I thought today I would tell you about another stallion that I really liked----Impressive Dandy. He was a 1978 stallion by Impressive and out of Glo Mo who was by Leo Glo who went back to King. His dam was Star Deck bred. He was born in Missouri and bred by Brown Quarlies, Inc who owned Impressive. Impressive Dandy was the 1978 World Champion 2 year old stallion. He was not a real tall horse and I would have prettied up his head a bit but I really liked him and I found 2 daughters of his to buy. For the life of me, I can't remember the name of the one mare but I bought her in Michigan and she was a big 16 hand sorrel mare, lots of body, perhaps a bit on the coarse side. The other was Storm Struck, a beautiful hand made mare out of an Otoes Luck mare. We sold her to Carri Eurich in Iowa. Let me tell you how I was able to get these mares. I remember driving by myself to Michigan all in one day in the little red Ford Fiesta while Mike was in Madison as the Senate was in session. He would never let me go by myself otherwise. I also took a solo one day trip to Iowa to buy Storm Struck and the little car tried to die on me during that trip My good friend, Dudley Pillow also owned a great mare by Impressive Dandy named Shes Always Rockin. She was out of Merrits New Star by Jack's News and was a Reserve World Champion. Dudley bought her from Henry Abreu and he always kidded that her name fit the mare as she was straight in her pasterns and so she "was always rocking" on her legs. When Mike and I went to visit Bill and Sue Morris in Canadian Texas I got to see a couple of awesome Impressive Dandy young mares. I never bred to the horse but I sure did like what he produced.


March 3, 2024

Clu Heir was a 1995 stallion by Obvious Conclusion out of a daughter of Just to Impress. He was owned by great people, Ron and Lana Gabriel. Lana was part of "the girls" that got together during the World Shows. I hadn't seen her in years and ran into her at the Breeders Halter Futurity a few years ago and hardly recognized her. Clu Heir was the stallion who was World Champion over Exclusivist who was by Mr Conclusion and out of Miss Impressive Step. Exclusivist was sold at that World Show and because of the sale we were able to expand Ellis Quarter Horses by adding the arena and another barn and just doing some improvements. We never bred to Clu Heir but I sure did like him. I posted a picture of his dam, Just an Heiress and also her sire, Just to Impress.

February 27, 2024

Today let's talk about a stallion that dominated our local Midwest futurities---Beaus My Daddy. He was a 1976 stallion by Beau Bonanza by Coys Bonanza and out of Miss Ponjet who was a granddaughter of Ponjet. Beaus My Daddy had 139 halter points and was a Superior in halter.
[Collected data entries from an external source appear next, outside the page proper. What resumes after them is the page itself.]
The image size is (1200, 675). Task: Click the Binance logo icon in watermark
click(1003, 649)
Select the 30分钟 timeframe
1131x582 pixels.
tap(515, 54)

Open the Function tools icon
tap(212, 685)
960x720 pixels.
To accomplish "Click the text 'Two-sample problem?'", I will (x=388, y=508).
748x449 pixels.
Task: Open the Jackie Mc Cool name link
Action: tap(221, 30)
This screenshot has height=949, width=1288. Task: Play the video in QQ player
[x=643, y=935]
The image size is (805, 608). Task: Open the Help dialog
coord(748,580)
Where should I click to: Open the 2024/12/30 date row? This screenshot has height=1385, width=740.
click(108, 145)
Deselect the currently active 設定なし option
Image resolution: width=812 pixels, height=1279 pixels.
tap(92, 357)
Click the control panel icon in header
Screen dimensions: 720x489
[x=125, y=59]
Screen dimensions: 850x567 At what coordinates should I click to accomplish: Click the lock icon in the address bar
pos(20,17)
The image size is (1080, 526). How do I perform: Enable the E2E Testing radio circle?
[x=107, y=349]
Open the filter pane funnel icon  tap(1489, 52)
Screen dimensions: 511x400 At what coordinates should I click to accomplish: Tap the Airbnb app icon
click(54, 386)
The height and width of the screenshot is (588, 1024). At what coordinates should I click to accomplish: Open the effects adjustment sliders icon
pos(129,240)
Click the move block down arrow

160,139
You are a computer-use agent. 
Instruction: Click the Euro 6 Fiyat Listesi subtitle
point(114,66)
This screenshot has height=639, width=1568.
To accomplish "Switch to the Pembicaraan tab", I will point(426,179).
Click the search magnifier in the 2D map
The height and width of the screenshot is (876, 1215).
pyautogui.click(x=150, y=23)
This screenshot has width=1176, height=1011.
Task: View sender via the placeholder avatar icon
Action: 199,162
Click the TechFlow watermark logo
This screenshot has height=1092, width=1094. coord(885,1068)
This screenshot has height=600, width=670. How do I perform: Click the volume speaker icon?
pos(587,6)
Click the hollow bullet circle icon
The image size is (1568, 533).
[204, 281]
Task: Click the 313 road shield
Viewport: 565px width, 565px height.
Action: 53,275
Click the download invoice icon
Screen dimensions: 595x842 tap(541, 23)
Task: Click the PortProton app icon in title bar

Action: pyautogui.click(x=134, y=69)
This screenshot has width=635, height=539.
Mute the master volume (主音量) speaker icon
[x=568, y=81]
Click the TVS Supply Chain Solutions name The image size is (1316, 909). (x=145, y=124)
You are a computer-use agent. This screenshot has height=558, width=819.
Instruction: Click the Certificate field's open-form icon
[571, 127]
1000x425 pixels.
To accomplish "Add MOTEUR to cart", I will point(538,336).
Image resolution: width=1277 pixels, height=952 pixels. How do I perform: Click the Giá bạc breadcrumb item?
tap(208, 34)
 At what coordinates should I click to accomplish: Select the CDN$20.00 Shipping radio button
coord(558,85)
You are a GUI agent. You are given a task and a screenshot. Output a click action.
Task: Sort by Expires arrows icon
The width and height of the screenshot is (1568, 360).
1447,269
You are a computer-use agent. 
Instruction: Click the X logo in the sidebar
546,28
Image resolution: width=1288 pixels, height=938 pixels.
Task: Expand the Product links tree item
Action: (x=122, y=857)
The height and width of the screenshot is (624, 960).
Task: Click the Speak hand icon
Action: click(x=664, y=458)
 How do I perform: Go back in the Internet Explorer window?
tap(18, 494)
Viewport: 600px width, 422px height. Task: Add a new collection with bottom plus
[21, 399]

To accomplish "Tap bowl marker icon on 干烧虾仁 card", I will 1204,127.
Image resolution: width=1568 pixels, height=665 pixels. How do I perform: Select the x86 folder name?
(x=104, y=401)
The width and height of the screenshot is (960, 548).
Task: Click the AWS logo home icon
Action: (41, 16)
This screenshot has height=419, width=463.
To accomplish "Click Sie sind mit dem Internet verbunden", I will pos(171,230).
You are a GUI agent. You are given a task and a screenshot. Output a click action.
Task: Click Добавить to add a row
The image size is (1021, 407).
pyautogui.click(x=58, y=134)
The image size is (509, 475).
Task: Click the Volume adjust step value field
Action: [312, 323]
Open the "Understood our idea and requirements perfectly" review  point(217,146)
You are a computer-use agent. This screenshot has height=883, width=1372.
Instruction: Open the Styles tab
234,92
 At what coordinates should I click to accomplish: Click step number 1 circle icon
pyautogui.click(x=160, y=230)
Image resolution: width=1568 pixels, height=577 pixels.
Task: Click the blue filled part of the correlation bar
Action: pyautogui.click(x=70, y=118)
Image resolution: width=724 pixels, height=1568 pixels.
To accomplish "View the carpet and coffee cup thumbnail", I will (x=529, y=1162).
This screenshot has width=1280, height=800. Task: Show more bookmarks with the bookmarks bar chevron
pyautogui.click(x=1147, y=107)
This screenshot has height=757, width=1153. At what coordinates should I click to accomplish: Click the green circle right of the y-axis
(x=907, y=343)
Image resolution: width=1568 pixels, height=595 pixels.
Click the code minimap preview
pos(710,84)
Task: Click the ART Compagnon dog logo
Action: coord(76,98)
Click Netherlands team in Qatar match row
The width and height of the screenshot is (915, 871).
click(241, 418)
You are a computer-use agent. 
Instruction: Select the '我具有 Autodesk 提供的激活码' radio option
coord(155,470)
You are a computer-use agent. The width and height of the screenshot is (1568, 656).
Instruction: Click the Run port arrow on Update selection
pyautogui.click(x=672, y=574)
But the way I remember him was at our Wisconsin and Iowa Futurities when Rogalynn and Shawn Wacker would show up and win just about every class with foals sired by him. The foals were always balanced and had a lot of pretty to them. And of course, they were fit to perfection. It was always a pleasure to see Roger and Carolyn Wacker as they were some of the nicest people you could ever meet. They had Style Stable Products and I still have several of their Style blankets. They also and still have Pepi which of course was and still is the preferred show coat polish of many exhibitors. Those were great times and times I will never forget. You had to have strong kidneys if you were showing as most of the classes had at least 50 horses in them. I do think that reviving the big futurities that we have now truly increased the number of horses showing but the expenses to get your horse there are hard for some to fathom.

February 26, 2024

This beautiful painting of Fred (Classically) was sent to me by a great artist and a friend who I have never met----Rosie Hayson. And, Rosie lives in Australia. She is so talented and I treasure our friendship.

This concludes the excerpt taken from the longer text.